**Exercise details:** Once you find the line with "Instruction: Click the blue" in the data that follows, repeat it and every line after it exactly, through the line with "2400x1532 pixels.".

**Records for the task:**
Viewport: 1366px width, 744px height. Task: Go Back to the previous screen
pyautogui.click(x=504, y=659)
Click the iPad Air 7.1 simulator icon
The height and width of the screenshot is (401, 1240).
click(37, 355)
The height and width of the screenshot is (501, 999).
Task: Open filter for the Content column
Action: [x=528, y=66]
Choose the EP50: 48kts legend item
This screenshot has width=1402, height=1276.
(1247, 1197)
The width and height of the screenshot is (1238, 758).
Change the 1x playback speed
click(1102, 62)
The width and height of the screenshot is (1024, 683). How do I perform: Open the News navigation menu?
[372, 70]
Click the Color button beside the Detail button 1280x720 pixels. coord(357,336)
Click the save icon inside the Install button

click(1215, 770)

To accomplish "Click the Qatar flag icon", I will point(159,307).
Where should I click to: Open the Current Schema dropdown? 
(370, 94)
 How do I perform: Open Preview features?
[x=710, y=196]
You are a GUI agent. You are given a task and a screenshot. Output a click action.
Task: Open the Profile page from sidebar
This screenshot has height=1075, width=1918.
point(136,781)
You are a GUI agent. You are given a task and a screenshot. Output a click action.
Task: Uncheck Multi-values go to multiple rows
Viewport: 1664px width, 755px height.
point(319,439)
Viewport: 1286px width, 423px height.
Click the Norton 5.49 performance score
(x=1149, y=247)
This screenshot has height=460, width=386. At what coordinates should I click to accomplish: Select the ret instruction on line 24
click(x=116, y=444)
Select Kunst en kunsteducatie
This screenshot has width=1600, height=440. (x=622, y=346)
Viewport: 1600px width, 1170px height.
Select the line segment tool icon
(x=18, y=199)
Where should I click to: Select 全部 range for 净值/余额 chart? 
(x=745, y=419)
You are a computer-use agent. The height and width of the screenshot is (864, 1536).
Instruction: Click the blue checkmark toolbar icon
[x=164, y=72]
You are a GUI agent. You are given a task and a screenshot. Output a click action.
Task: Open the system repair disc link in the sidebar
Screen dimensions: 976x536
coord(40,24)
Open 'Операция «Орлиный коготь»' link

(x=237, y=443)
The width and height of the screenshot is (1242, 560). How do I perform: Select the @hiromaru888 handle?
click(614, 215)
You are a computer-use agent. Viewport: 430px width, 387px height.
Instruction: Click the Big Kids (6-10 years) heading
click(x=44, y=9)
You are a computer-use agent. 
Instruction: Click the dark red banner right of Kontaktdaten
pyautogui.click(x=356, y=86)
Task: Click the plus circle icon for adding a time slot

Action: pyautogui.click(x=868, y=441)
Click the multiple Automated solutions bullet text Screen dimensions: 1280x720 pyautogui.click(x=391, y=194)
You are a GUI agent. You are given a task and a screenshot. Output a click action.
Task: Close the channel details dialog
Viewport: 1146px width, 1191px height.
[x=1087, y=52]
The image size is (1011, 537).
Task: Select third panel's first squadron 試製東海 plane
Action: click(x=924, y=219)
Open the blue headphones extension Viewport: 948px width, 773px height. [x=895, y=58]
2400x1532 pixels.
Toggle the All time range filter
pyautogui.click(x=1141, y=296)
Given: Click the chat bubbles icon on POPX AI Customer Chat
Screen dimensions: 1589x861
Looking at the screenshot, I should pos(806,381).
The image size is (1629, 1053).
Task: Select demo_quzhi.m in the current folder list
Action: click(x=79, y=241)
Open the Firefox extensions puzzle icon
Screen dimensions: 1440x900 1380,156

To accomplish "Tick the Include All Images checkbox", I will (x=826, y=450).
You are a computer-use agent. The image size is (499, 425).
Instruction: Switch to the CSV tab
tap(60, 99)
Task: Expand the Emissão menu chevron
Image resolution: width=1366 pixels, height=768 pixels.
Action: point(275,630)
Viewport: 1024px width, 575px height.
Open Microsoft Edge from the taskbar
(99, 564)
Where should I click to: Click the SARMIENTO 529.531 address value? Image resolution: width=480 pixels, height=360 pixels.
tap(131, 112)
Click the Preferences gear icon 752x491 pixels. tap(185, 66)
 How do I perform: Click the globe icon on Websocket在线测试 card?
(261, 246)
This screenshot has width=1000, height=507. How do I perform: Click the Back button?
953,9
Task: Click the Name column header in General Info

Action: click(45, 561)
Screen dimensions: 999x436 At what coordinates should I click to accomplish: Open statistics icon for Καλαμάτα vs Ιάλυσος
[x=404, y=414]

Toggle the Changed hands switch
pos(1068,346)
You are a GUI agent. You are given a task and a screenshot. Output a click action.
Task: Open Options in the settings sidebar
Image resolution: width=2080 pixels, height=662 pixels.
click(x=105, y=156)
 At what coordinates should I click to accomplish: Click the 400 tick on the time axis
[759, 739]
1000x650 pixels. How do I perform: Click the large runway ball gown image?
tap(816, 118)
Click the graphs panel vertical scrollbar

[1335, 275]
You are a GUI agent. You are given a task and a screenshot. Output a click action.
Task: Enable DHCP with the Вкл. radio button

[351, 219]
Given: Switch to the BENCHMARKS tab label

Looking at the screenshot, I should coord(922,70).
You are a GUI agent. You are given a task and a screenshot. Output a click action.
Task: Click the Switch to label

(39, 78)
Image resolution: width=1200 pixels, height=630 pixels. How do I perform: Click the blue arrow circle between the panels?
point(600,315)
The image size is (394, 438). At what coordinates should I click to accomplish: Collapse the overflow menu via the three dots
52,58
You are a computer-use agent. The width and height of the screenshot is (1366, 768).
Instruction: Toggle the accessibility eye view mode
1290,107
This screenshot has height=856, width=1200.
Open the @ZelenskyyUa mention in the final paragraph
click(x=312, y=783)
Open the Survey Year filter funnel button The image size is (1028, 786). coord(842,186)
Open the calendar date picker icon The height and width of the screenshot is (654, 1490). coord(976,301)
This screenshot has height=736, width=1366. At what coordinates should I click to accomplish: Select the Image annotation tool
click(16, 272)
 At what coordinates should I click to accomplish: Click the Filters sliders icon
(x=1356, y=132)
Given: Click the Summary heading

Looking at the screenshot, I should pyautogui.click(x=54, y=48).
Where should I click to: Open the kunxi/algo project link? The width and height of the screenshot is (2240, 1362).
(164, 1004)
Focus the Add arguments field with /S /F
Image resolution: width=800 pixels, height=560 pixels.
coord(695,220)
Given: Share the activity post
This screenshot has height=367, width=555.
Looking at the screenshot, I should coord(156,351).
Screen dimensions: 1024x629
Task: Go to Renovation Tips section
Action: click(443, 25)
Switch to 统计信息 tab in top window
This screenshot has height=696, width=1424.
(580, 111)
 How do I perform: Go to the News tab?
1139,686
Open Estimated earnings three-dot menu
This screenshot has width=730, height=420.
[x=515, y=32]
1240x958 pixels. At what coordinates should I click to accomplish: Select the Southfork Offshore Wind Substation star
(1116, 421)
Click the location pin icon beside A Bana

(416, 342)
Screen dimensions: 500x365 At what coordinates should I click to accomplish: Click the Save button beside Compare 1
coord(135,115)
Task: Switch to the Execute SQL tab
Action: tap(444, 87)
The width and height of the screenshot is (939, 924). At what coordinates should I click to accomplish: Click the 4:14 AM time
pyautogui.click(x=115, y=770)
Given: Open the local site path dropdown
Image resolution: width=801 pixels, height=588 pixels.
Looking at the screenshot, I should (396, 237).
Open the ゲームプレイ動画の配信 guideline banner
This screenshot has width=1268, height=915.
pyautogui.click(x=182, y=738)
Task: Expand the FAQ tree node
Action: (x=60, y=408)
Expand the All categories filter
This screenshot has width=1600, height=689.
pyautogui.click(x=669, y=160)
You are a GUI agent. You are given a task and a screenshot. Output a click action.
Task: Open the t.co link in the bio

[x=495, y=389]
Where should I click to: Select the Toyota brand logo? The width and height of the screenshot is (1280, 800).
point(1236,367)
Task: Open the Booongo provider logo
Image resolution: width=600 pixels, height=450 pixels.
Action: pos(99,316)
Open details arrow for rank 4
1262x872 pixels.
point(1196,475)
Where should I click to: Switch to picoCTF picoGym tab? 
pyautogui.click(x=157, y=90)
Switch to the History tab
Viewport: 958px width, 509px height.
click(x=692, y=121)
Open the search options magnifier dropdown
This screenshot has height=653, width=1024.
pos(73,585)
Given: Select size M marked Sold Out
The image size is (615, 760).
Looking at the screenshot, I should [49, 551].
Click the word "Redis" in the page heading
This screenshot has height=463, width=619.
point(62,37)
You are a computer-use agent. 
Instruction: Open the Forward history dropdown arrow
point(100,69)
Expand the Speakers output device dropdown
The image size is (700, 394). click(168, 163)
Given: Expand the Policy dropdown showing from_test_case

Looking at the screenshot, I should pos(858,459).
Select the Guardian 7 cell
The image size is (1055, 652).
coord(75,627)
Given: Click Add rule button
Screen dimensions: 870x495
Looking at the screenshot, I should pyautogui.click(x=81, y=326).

**Result for this task:**
Instruction: Click the blue checkmark toolbar icon
[x=164, y=72]
You are a GUI agent. You are given a task and a screenshot. Output a click action.
Task: Open the system repair disc link in the sidebar
Screen dimensions: 976x536
coord(40,24)
Open 'Операция «Орлиный коготь»' link

(x=237, y=443)
The width and height of the screenshot is (1242, 560). How do I perform: Select the @hiromaru888 handle?
click(614, 215)
You are a computer-use agent. Viewport: 430px width, 387px height.
Instruction: Click the Big Kids (6-10 years) heading
click(x=44, y=9)
You are a computer-use agent. 
Instruction: Click the dark red banner right of Kontaktdaten
pyautogui.click(x=356, y=86)
Task: Click the plus circle icon for adding a time slot

Action: pyautogui.click(x=868, y=441)
Click the multiple Automated solutions bullet text Screen dimensions: 1280x720 pyautogui.click(x=391, y=194)
You are a GUI agent. You are given a task and a screenshot. Output a click action.
Task: Close the channel details dialog
Viewport: 1146px width, 1191px height.
[x=1087, y=52]
The image size is (1011, 537).
Task: Select third panel's first squadron 試製東海 plane
Action: click(x=924, y=219)
Open the blue headphones extension Viewport: 948px width, 773px height. [x=895, y=58]
2400x1532 pixels.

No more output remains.